Optimisation problems form the modelling and numerical core of machine learning and statistical methodologies, such as in the training of supervised machine learning classifiers. In such applications, a large amount of data (feature vectors) is available that has been already classified (namely labelled). Then a parameterised classifier is selected and trained on this data, namely, values of the parameters are calculated so that the output of the classifier at the given features matches their labels in some optimal way. The ensuing classifier is then used for testing, in order to label/classify unseen data. The training problem is formulated as an optimisation problem that minimises, for example, the average amount of errors that the classifier makes on the test set. Various formulations of the optimisation problem are used, most commonly considering some continuous loss function to measure the error at each data point and either (deterministic) finite sum or (probabilistic) expectation of the loss terms as the total error; the latter may be convex (such as in the case of binary classification) but, more and more nowadays, it may instead be nonconvex due to the prevalence of deep learning applications. The scale of the ensuing optimisation is commonly huge, with millions of parameters and terms in the objective sum of functions. This makes the calculation of a single function or gradient value prohibitively expensive and leads to the need for inexact optimisation algorithms that effectively exploit problem structure. The practical method of choice in ML applications is the (batch) stochastic gradient method (Robbins-Munro, 1950) that computes only the gradients of a small, randomly chosen number of the loss terms and controls both variance and convergence by means of a predefined step size. A grand challenge in this area is how to augment stochastic gradient methods with inexact second order derivative information, so as to obtain more efficient methods especially in the nonconvex case of deep learning, both in terms of achieving higher accuracy but also robustness to ill-conditioning.
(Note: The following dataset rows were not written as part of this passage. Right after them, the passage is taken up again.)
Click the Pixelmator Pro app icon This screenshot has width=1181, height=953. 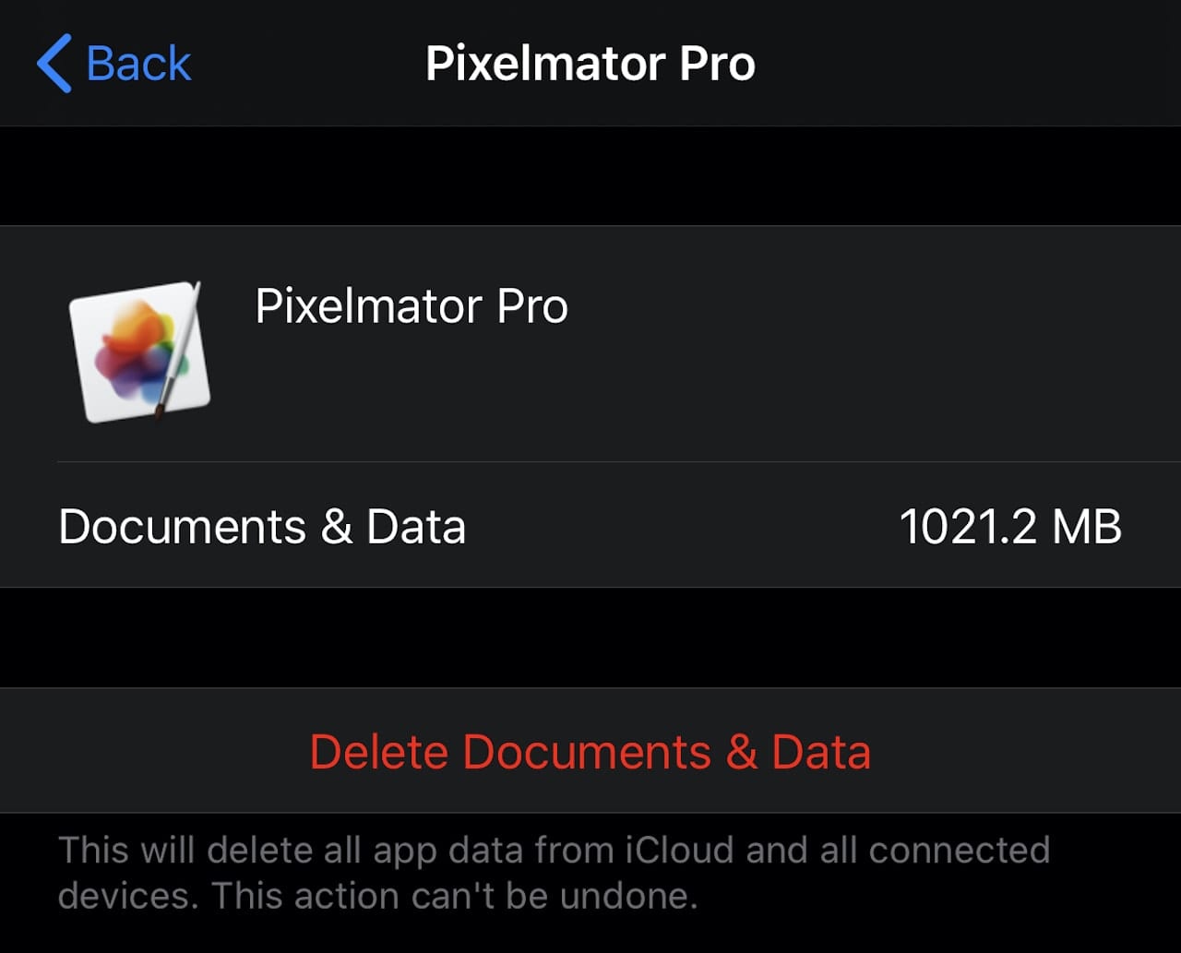tap(139, 351)
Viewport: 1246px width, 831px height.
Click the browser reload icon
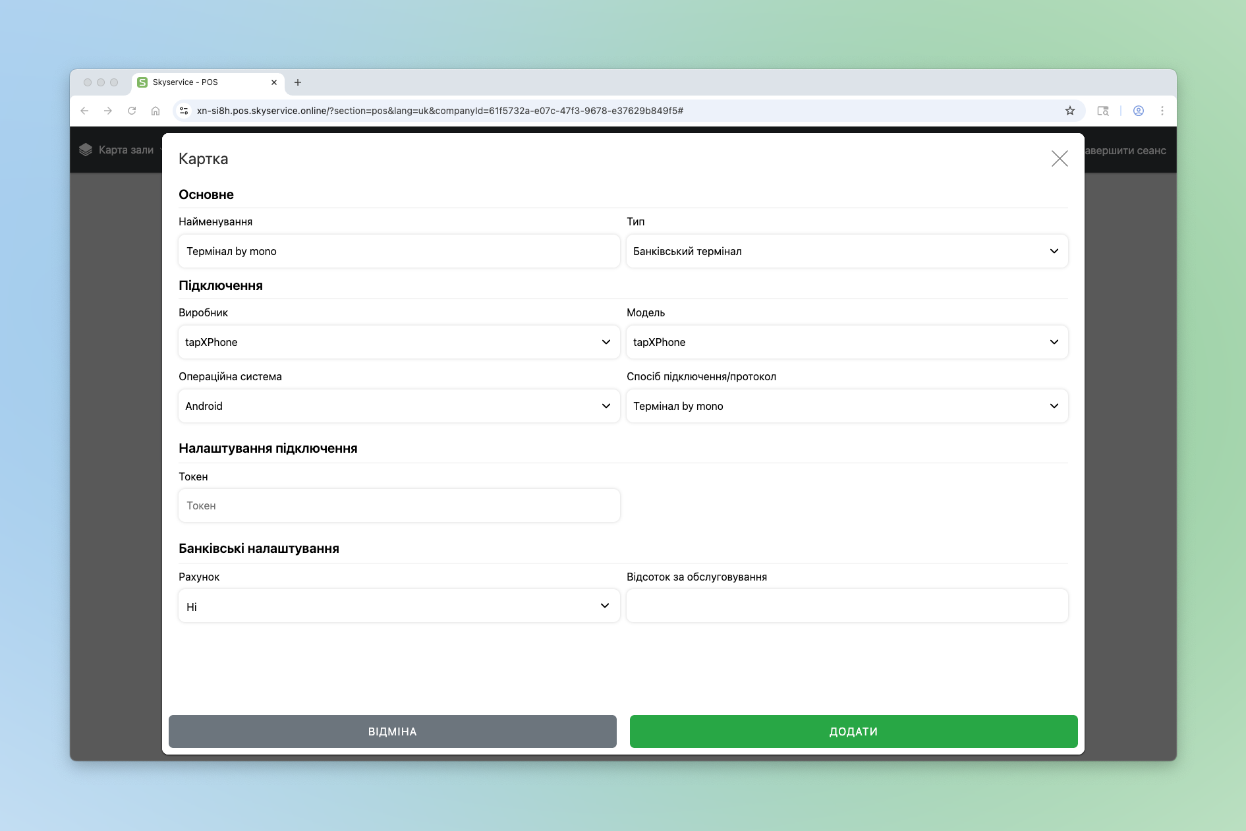132,111
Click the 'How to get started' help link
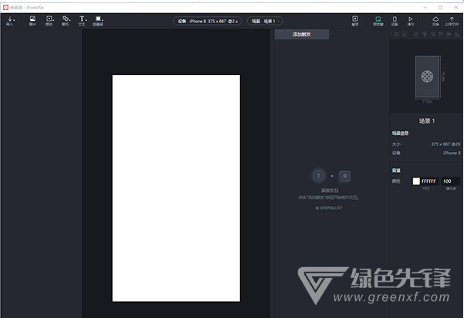Image resolution: width=464 pixels, height=318 pixels. click(x=330, y=208)
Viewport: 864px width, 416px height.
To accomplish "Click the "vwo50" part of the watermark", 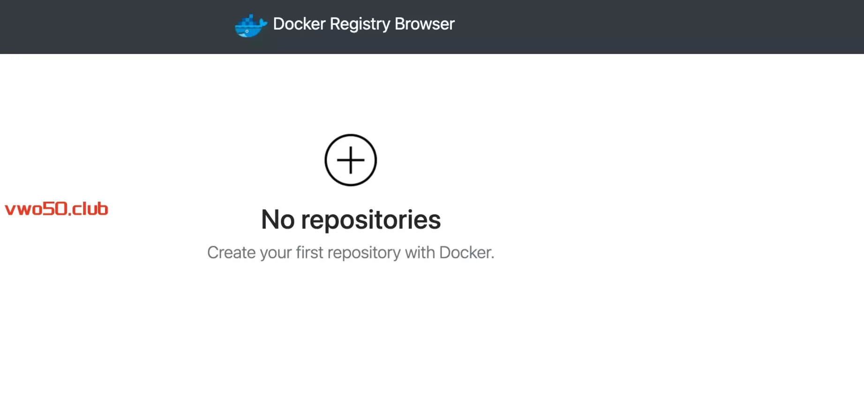I will click(37, 209).
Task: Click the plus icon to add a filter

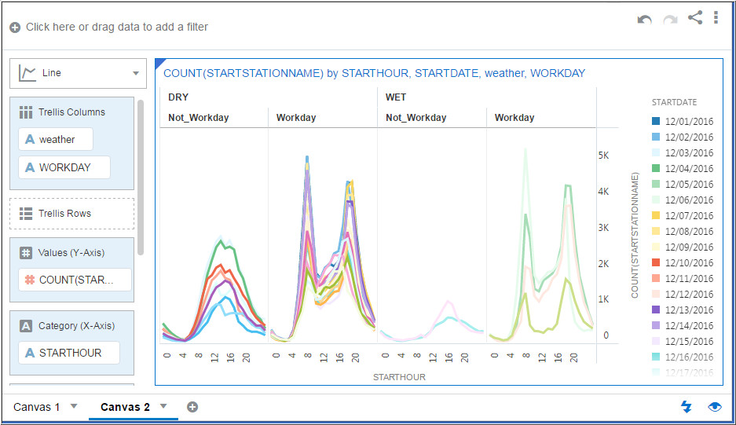Action: coord(15,27)

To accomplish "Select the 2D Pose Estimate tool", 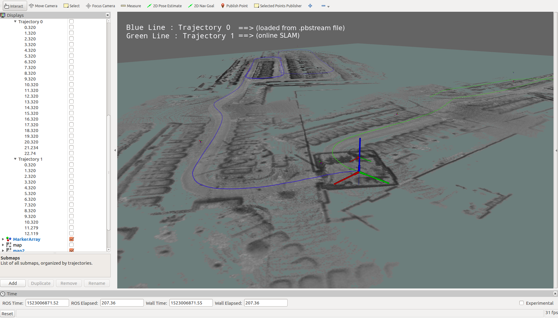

In this project, we investigate ways to approximate second-order information in the finite-sum structure of ML optimisation problems, from subsampling second-order derivatives to approximating them by differences in batch gradients, such as in block (stochastic) quasi-Newton approaches and Gauss-Newton methods. In place of the usual predefined step size, we will consider the impact of more sophisticated step size techniques from classical optimisation that are adaptive to local optimisation landscapes such as variable/adaptive trust-region radius, regularisation and line search. We will also consider preconditioning techniques that contain inexpensive second-order derivative information. We will also investigate parallel and decentralised implementations of these methods, which is a challenge especially for higher-order techniques.

Figure 1: Example improvement for the proposed algorithm, for different parameter space sizes (e.g. 120 parameters)

Outcomes

We started from the simplest problem: classical optimisation. We developed a framework to speed up derivative-based optimisation algorithms when the derivatives are not analytically available. We do so by periodically taking subspace steps in a well chosen subspace. The figure shows the amount of speedup we can hope for when using our proposed approach. The next step is trying to combine this idea with Natural gradient methods, which seem to be the most successful second order optimisation methods for ML.